- **Working data**:
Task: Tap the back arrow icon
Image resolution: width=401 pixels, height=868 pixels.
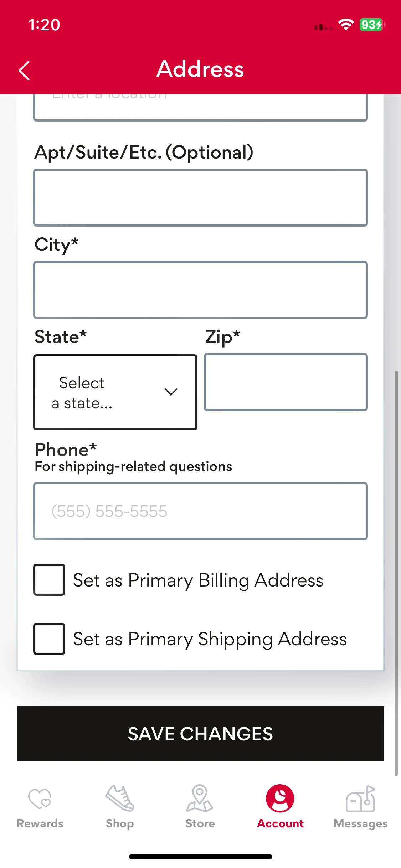Action: (x=24, y=70)
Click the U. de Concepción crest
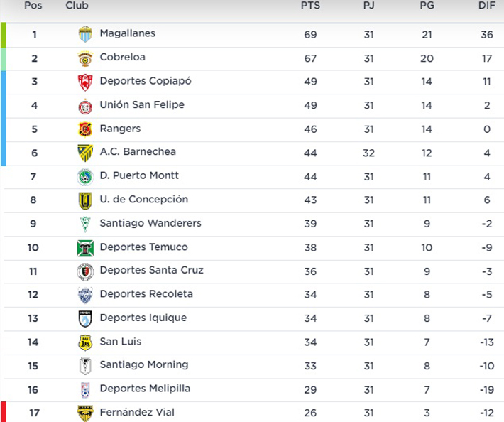This screenshot has height=422, width=504. tap(85, 200)
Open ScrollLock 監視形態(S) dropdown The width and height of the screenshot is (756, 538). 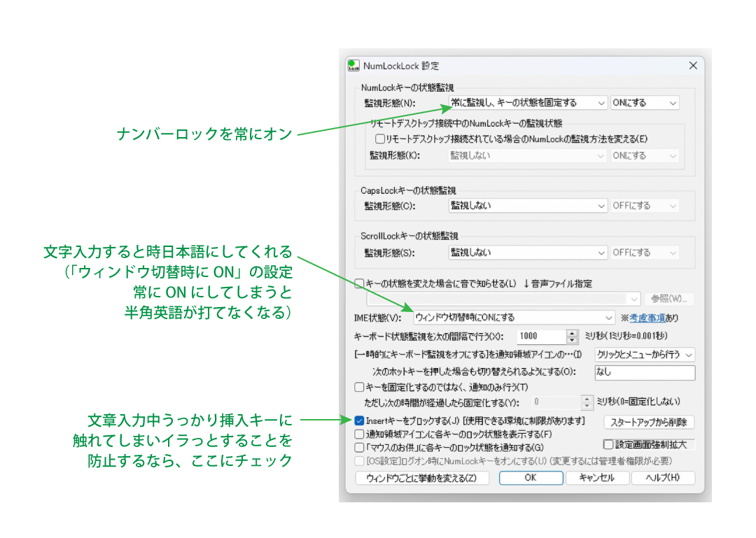pos(528,253)
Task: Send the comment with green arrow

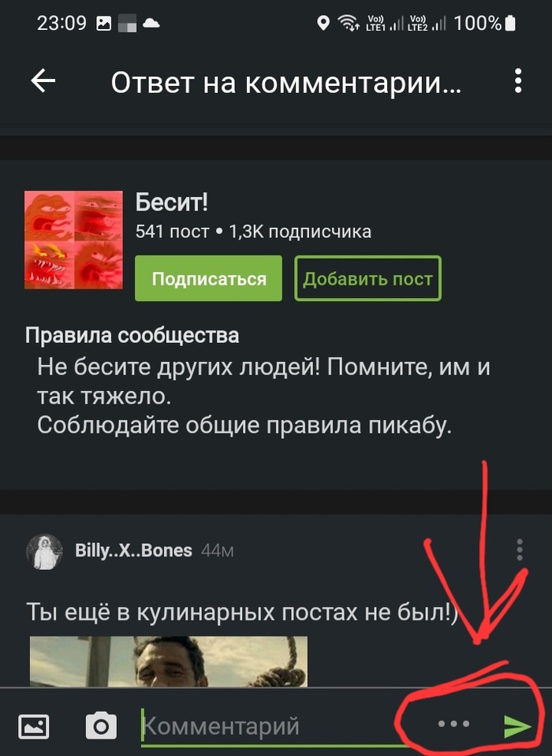Action: [517, 726]
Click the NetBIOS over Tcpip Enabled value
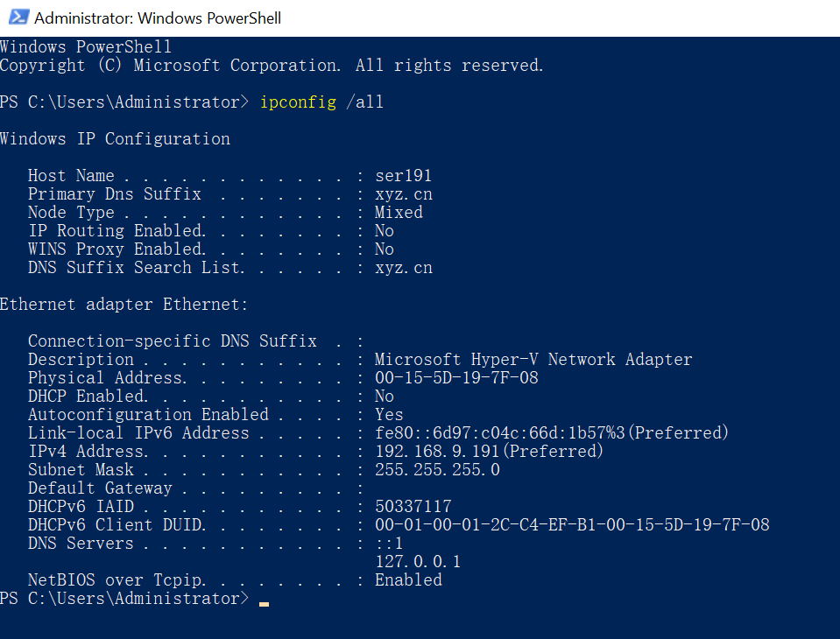The height and width of the screenshot is (639, 840). pyautogui.click(x=408, y=579)
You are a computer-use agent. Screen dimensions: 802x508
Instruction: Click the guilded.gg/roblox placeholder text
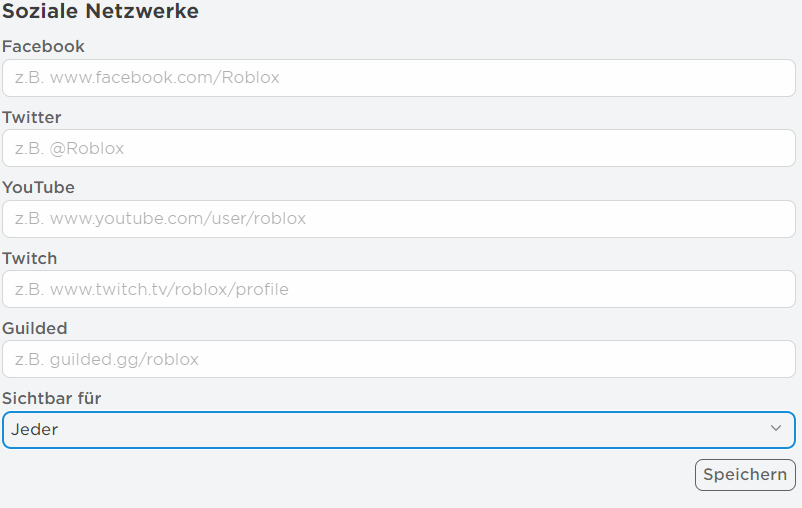click(124, 360)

- **Task brief**: Working from the records above, reproduce exactly the lines from the one with "You are a computer-use" through the last line, without the pictures.

- **Written solution**:
You are a computer-use agent. Screen dimensions: 802x508
Instruction: Click the guilded.gg/roblox placeholder text
click(124, 360)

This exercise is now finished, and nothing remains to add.